■ **DIRECTIONS**
From the data underneath, reproduce exactly the stretch that begins at the line with "Analisi (10, 190)" and ends after the line with "Taller de fin".

Source data
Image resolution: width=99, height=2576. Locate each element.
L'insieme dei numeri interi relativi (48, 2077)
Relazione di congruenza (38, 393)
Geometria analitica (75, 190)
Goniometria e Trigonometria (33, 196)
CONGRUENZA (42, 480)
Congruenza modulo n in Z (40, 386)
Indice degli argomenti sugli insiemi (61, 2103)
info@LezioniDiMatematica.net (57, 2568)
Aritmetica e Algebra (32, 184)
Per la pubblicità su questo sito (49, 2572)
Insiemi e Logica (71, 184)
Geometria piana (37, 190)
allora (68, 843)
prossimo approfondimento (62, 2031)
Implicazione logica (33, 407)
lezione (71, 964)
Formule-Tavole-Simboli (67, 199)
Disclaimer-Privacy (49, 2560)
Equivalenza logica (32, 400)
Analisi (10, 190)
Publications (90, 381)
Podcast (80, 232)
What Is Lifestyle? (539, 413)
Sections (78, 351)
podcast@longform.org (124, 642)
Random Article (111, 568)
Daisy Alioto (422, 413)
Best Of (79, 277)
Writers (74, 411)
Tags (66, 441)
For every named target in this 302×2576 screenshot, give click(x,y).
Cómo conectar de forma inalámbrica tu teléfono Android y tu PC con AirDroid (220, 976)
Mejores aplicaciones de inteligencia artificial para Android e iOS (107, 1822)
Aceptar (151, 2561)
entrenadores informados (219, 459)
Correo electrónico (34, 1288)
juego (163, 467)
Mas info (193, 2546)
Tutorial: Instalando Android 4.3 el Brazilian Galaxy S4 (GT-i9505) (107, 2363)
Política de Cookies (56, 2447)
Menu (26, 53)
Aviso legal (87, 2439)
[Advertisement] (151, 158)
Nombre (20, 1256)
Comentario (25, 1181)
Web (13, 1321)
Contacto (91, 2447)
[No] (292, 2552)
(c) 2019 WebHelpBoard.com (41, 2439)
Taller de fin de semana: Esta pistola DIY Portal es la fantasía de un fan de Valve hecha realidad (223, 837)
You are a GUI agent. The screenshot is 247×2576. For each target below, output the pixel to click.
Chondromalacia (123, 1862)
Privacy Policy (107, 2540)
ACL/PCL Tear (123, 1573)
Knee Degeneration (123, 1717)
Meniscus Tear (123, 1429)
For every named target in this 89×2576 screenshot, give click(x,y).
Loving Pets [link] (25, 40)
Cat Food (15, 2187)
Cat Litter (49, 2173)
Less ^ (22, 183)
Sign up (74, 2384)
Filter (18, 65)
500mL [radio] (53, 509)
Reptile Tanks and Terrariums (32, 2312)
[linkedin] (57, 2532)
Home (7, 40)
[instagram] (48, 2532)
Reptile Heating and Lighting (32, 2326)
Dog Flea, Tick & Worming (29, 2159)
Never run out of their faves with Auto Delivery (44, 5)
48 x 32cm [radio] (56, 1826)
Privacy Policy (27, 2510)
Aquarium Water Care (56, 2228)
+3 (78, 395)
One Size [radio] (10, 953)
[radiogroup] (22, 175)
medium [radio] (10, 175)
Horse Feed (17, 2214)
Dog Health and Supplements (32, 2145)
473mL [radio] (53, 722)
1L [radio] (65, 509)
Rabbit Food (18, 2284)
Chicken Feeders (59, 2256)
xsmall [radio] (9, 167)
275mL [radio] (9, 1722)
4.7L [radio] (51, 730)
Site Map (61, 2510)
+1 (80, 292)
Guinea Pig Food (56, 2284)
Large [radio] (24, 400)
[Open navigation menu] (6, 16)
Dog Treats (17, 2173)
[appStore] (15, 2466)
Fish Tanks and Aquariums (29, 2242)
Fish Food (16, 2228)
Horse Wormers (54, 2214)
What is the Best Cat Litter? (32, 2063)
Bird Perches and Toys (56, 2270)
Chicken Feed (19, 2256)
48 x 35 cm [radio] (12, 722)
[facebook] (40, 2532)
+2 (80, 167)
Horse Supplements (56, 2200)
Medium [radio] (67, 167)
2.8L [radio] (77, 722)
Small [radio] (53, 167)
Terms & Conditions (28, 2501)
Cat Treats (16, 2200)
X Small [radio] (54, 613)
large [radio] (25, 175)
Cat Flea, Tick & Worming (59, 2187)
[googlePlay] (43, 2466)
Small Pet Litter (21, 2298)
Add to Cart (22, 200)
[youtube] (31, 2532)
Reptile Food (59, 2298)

■ **WRITTEN RESPONSE**
Analisi (10, 190)
Publications (90, 381)
Podcast (80, 232)
What Is Lifestyle? (539, 413)
Sections (78, 351)
podcast@longform.org (124, 642)
Random Article (111, 568)
Daisy Alioto (422, 413)
Best Of (79, 277)
Writers (74, 411)
Tags (66, 441)
For every named target in this 302×2576 screenshot, give click(x,y).
Cómo conectar de forma inalámbrica tu teléfono Android y tu PC con AirDroid (220, 976)
Mejores aplicaciones de inteligencia artificial para Android e iOS (107, 1822)
Aceptar (151, 2561)
entrenadores informados (219, 459)
Correo electrónico (34, 1288)
juego (163, 467)
Mas info (193, 2546)
Tutorial: Instalando Android 4.3 el Brazilian Galaxy S4 (GT-i9505) (107, 2363)
Política de Cookies (56, 2447)
Menu (26, 53)
Aviso legal (87, 2439)
[Advertisement] (151, 158)
Nombre (20, 1256)
Comentario (25, 1181)
Web (13, 1321)
Contacto (91, 2447)
[No] (292, 2552)
(c) 2019 WebHelpBoard.com (41, 2439)
Taller de fin de semana: Esta pistola DIY Portal es la fantasía de un fan de Valve hecha realidad (223, 837)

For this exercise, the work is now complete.